[SELECTED EXTRACT]

________________________

Actually, that I can't find anything better so far boosts my view of human nature, although I will say that Fr Ian Davies, the current rector of St Thomas Anglo-Catholic Hollywood, did say his inaugural mass there in Welsh. But I promised yesterday that I'd have more to say about "restorationism", or at least its kissin' cousin, ordinariate Anglican Catholicism, or whatever we can properly call it -- I'd be interested to hear suggestions here. Clearly the Anglicanorum Coetibus Society, Fr Hunwicke, and other outspoken advocates of this version of "Catholicism" see it as something beyond just the Divine Worship Missal, however vague whatever it is may be.
To get there, I'll cite an e-mail I received the other day from a visitor whom I believe is either a sedevacantist or something very similar (his comments are good-humored and often fun). In response to a remark I quoted from my regular correspondent regarding Article XXIV, he said,
Obviously your current correspondent doesn’t have a clue about the Anglican use of Latin amongst the educated.I forwarded this to my regular correspondent, who replied,I must have five different editions of the Latin BCP and two of the Greek. Also, you’re blessed to have Latin services in SF and in LA at Episcopal parishes, not to mention S. Thomas in NYC which uses a bit of Latin.
The irony is that the article was written in Latin. How to circumvent it? Study Latin!
Latin (and ancient Greek) BCPs are a curiosity along the lines of Winnie Ille Pu, although there was the occasional Latin CofE service at Oxford where Latin was fluently understood by some up to and including the early 20th C. That is the point—-that the hearers understand it. I think that trying to strike up a conversation in Latin with even a long-time TLM attendee would be a wash. And of course the Latin mass at OLA was not the BCP in Latin, but the OF of the Roman Rite. No element of the “Anglican Patrimony” there.I agree that some mixture of linguistic facility and excess leisure among the English educated classes did result in things like translations of Paradise Lost into Latin dactylic hexameter, when Milton himself had too much else to think about. But I think there's more to Latin Books of Common Prayer than that. The sedevacantist visitor sent me a link to a heavily annotated 1964 pamphlet cataloging the numerous Latin versions of the Book of Common Prayer. This is more serious than, say, 1066 and All That.
Why? Why should so many have done this, starting in 1559, with an authorized new translation in 1665 and an unauthorized one in 1865, much reprinted through the early 20th century? (The 1559 is the one the visitor mentions now used at St Thomas Hollywood during Advent.) The dates are certainly significant. Clearly 1559 and 1665 would have been times when such a translation would have lent prestige to the Church of England following political turmoil. The late 19th and early 20th centuries would have been the peak times for the Oxford Movement.
This is not a bagatelle on the order of a Klingon Bar Mitzvah. I think it reflects a deep insecurity in the Church of England that it should need to borrow authenticity via a Latin version of its liturgy, first to reestablish the credibility of the monarchy following periods of political turmoil, and then during the Oxford Movement to provide respectability for the arriviste industrialists who were beginning to marry into aristocratic families and travel in their circles. These people were, I suspect, deeply insecure. They endowed Gothic churches and Gothic university campuses from the same need to invent a pedigree for themselves.

________________________

Data entries:
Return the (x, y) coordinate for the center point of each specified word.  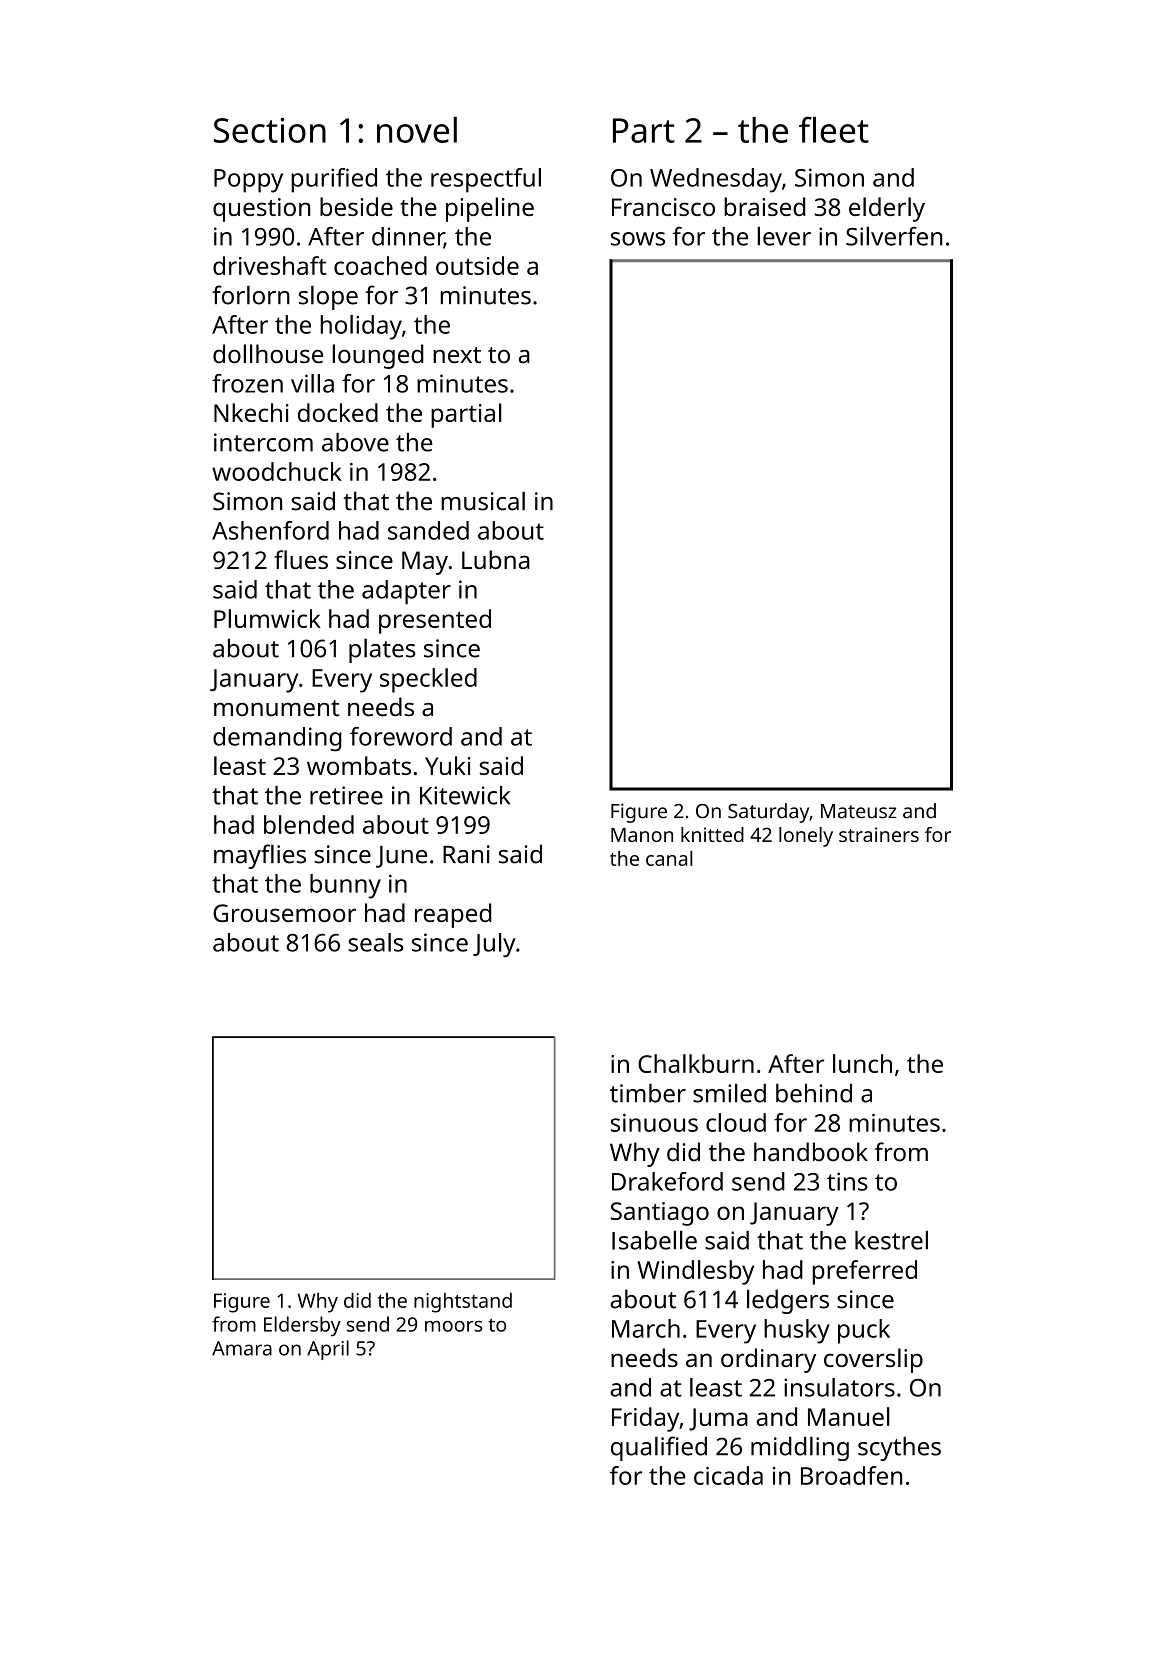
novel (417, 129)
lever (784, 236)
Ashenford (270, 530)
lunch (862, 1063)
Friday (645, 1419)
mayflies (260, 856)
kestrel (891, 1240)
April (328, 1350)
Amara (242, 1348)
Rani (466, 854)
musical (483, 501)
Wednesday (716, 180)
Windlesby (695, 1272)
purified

________________________

[SET TASK 1] In the post about Latin Books of Common Prayer, swap "correspondent" for "reader" and write out the part that opens with the words "To get there, I'll" and closes with "bit of Latin.".
[SET TASK 2] Carry on the post about Latin Books of Common Prayer from the point where it stops.

[WRITTEN REPLY 1]
To get there, I'll cite an e-mail I received the other day from a visitor whom I believe is either a sedevacantist or something very similar (his comments are good-humored and often fun). In response to a remark I quoted from my regular reader regarding Article XXIV, he said,
Obviously your current reader doesn’t have a clue about the Anglican use of Latin amongst the educated.I forwarded this to my regular reader, who replied,I must have five different editions of the Latin BCP and two of the Greek. Also, you’re blessed to have Latin services in SF and in LA at Episcopal parishes, not to mention S. Thomas in NYC which uses a bit of Latin.

[WRITTEN REPLY 2]
There's a third motive, which I think is more recent, which is to bolster the Anglican "tree and branch" theory of the Christian church. It takes the East-West schism as a given, and then it asserts that if the Orthodox are a branch of the One Holy Catholic and Apostolic Church, the Anglicans must be the same thing. There's no more need for Anglicans to come back into the Church than for the Orthodox. (I was specificlally taught this in my TEC confirmation class in 1981.) This view is examined and refuted in detail by Bp Butler in The Church and Unity. Anglicanoum coetibus implicitly bypasses it by requiring Anglican laity to be received into the Church and clergy to be ordained, however perfunctory the process may be in practice.
The problem is that a certain hard core of Anglicans, represented by Fr Hunwicke and Mrs Gyapong, take the perfunctoriness of Anglicanorum coetibus's implementation to mean the Church has given up the fight, and in fact it's recognized that it must become more Anglican -- again, I can see no other interpretation for Fr Hunwicke's metaphorical implication last week that he, Mrs Gyapong, and others of like mind are figuratively traveling to Rome and unpacking the Anglican truths from their baggage finally to set the Church straight.
I briefly thought a worthwhile next step for fr Hunwicke might be to see that Thomas Cranmer, John Jewel, Matthew Parker, Richard Hooker, Lancelot Andrewes, and Jeremy Taylor are also translated into Latin to comport at an equal level with the Church Fathers, but on reflection, I'm sure Fr Hunwicke would dismiss such a step as utterly supererogatory. Rome will instead need to become more fluent in English fully to understand the precious treasures of the Anglican spiritual patrimony.
This, of course, is a movement for now closely allied to cradle Catholic "restorationists" and probably explains some of the appeal it has to cradle traddies. I think it's courting danger to go too close to either group.